ROCKING CHAIR STORIES: Big families, big on disciplineREUBEN ROLLOCK remembers when he did a little of “everything” in 1958. (Picture by Umoja Rock.)
By Tony Vanterpool | Mon, March 07, 2011 - 11:58 PM
AS A MEMBER of the Rollock family of Hannays, St Lucy, he had a Christian upbringing.
“I was very active in the church, including singing in the choir,” Reuben Rollock admitted.
One of the first things he heard from a grandmother was: “Always cast your bread on the water.”
“I did,” he said, “and I am happy to share the experiences in The Rocking Chair.”
Attending Sunday school and other church services four times a day was nothing unusual for Reuben since his father, Ashton, was the beadle at the St Lucy Parish Church while his mother was busy running the household in which there were five girls and two boys.
Now approaching his 70th birthday [he was born June 10, 1941], Reuben recalls: “In those days, there were big families.
“We had a very strict upbringing. Dad would leave home early and generally return late. Mum took over everything. But on Sunday mornings Dad would leave early and return early. There used to be 7 a.m. and 9 a.m. services.
“In those days, you had to do as you were told. You couldn’t be messing about to do what you want to do. Discipline was high, the first thing on the calendar.
“It did not come from your mother alone. It could come from your aunt, your grandmother, your brother or anyone senior to you. If you complained, you got more discipline.”

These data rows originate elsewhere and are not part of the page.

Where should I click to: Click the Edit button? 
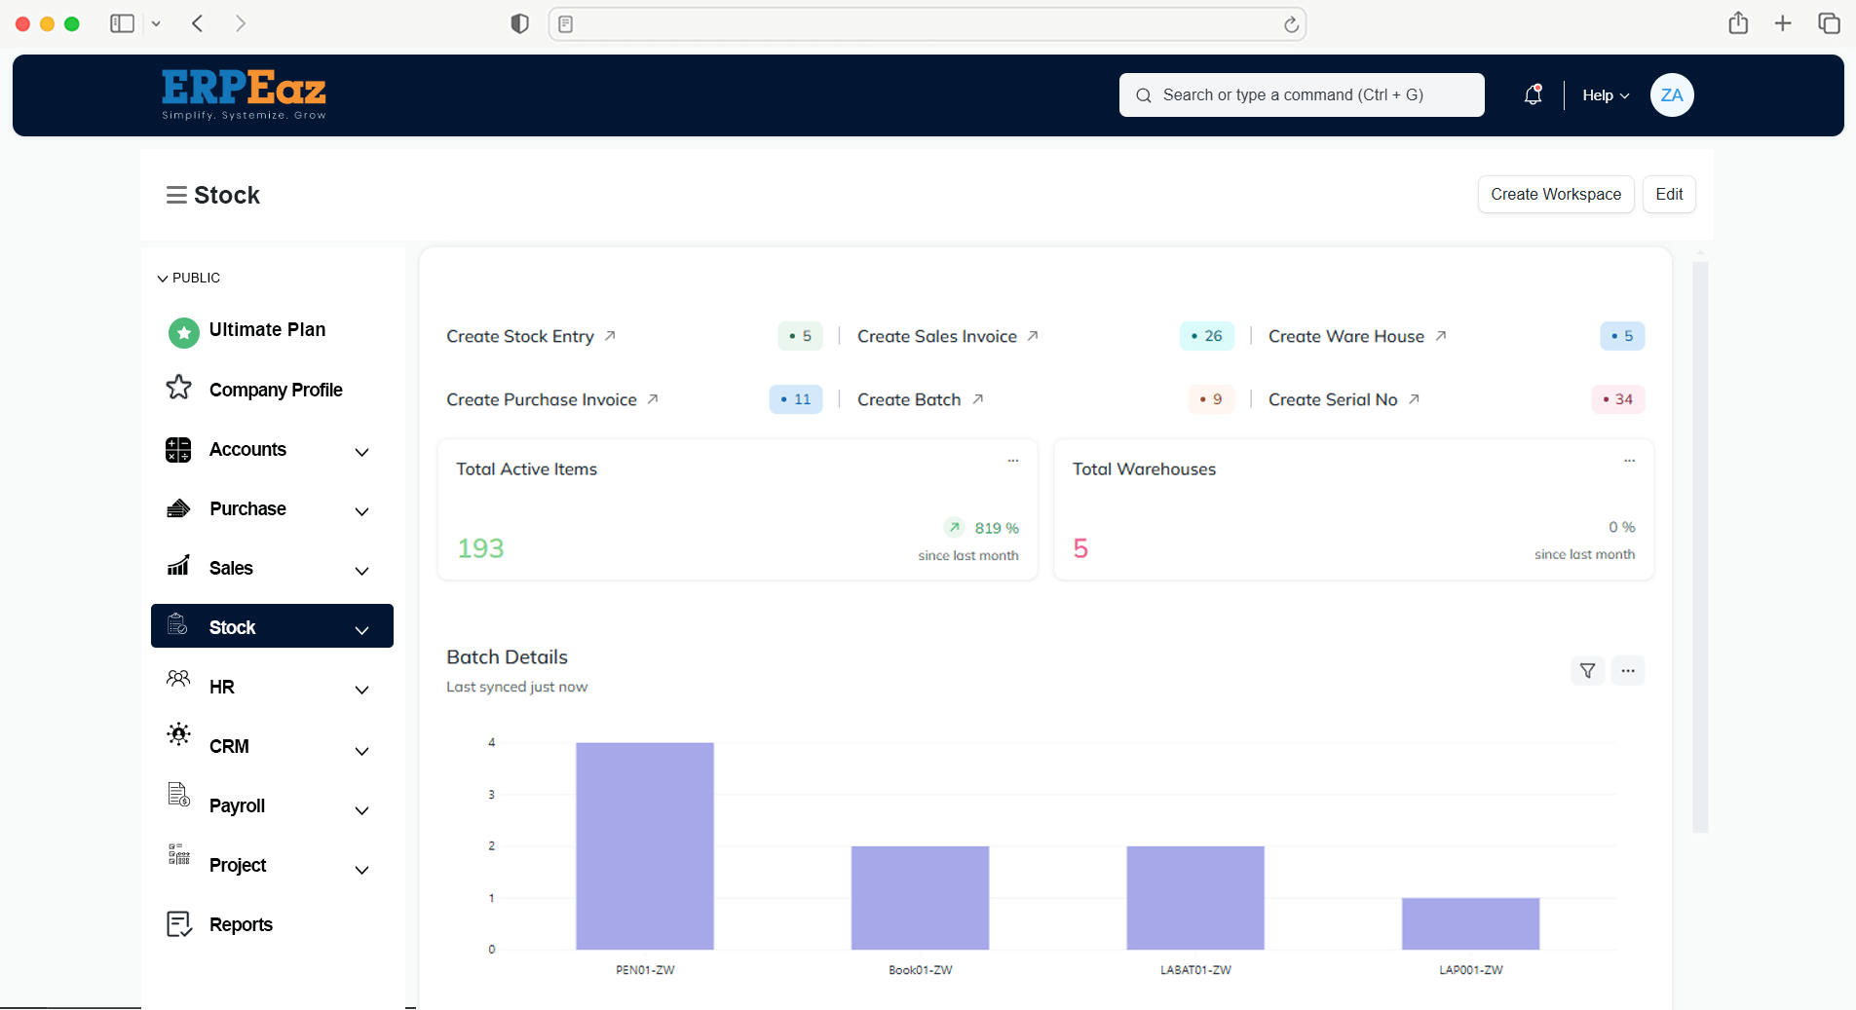(x=1668, y=194)
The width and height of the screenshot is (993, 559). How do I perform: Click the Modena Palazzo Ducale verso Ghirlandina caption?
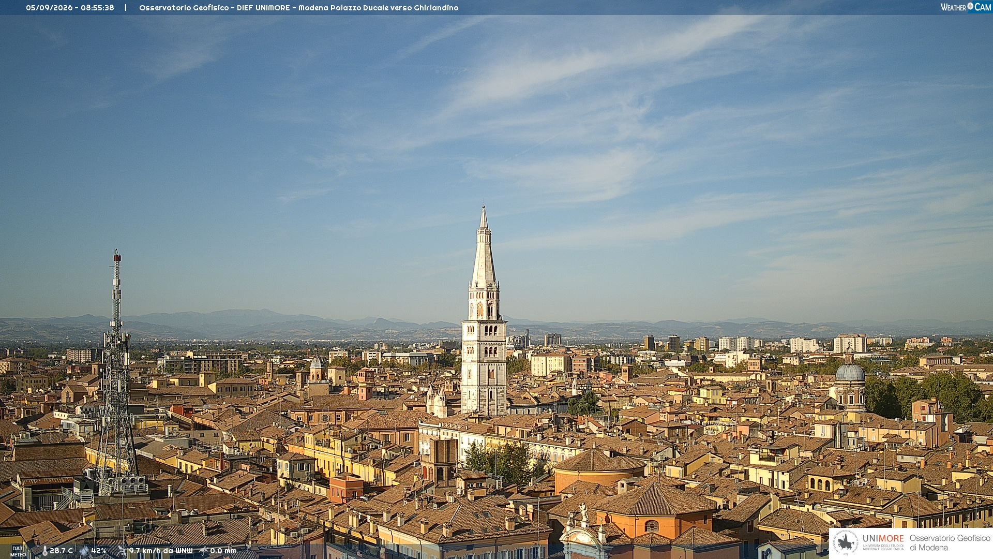click(x=378, y=8)
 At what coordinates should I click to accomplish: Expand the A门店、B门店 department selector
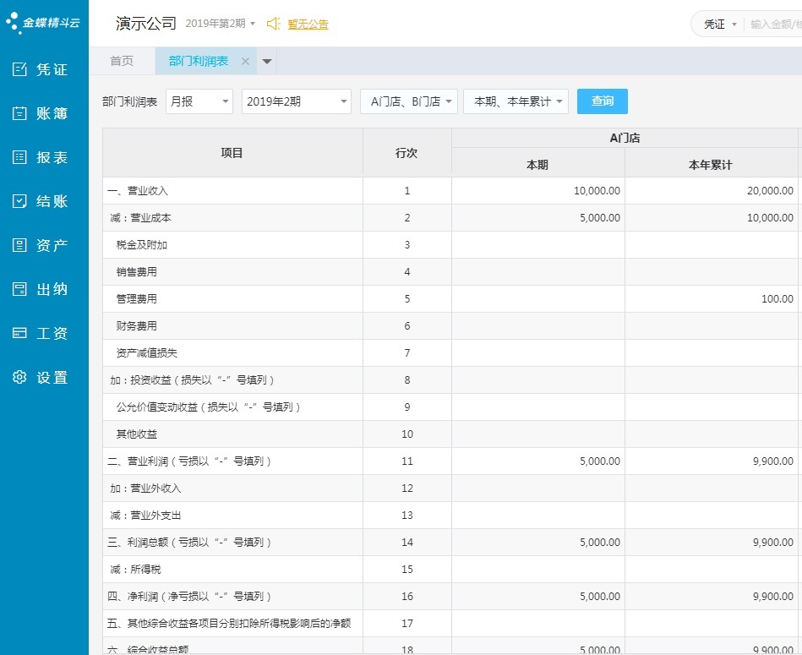click(409, 101)
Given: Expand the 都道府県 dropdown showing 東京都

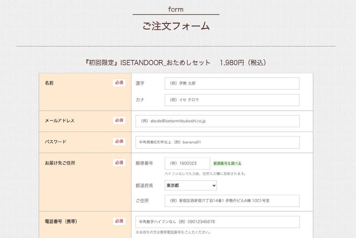Looking at the screenshot, I should 191,186.
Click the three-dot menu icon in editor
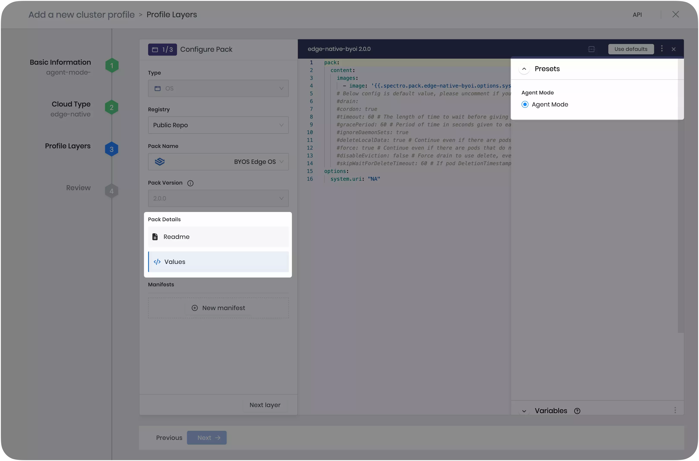This screenshot has height=461, width=699. [x=661, y=48]
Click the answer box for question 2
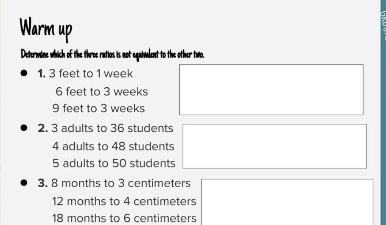The height and width of the screenshot is (225, 386). click(x=274, y=146)
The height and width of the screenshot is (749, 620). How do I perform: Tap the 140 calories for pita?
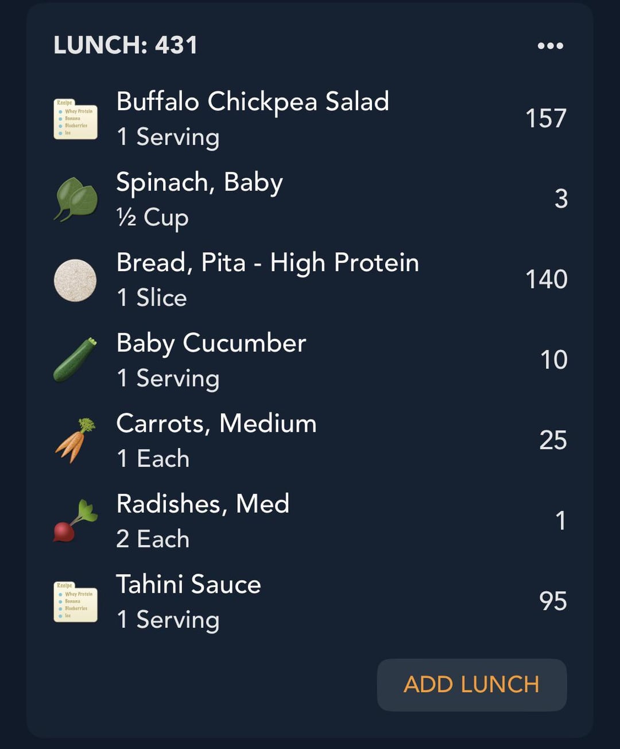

Reuben lived at Hannays until he was about 12, when the family moved to Benthams, another St Lucy village.
“After leaving St Lucy Boys’ [School] in 1958 at age 17, I discovered that there were various jobs available in the nearby Fairfield Sugar Factory – chemist, engineer and so on,” he said. “I did everything; you get a job and you work.”
Reuben didn’t stay long at Fairfield. He ended up at Sandy Lane Hotel.
He explains how he got into the hospitality field: “I was the only guy from St Lucy who got a job at Sandy Lane.
“In those days the priest wielded a lot of influence. My priest at St Lucy Parish Church, Reverend Pestana, gave me a recommendation and I was hired.
“I got $58 a week and that was big money . . . . I started out as a waiter and ended up as a bartender.”
But “Ben” Rollock, as he was known, was not one to rest on his laurels. In the days before ZRs and PSVs, he used to hire Yearwood’s truck with canvas at the sides.
He recalled: “The first collection of passengers would be at my workplace, Sandy Lane. I would then pick up visitors from other hotels and Bajans at various points.
“Then it was off to River Banks, St Lucy, for an evening of entertainment.”
Ben Rollock, the innovator, had started to play a major role in the hospitality industry, which was experiencing its teething pains.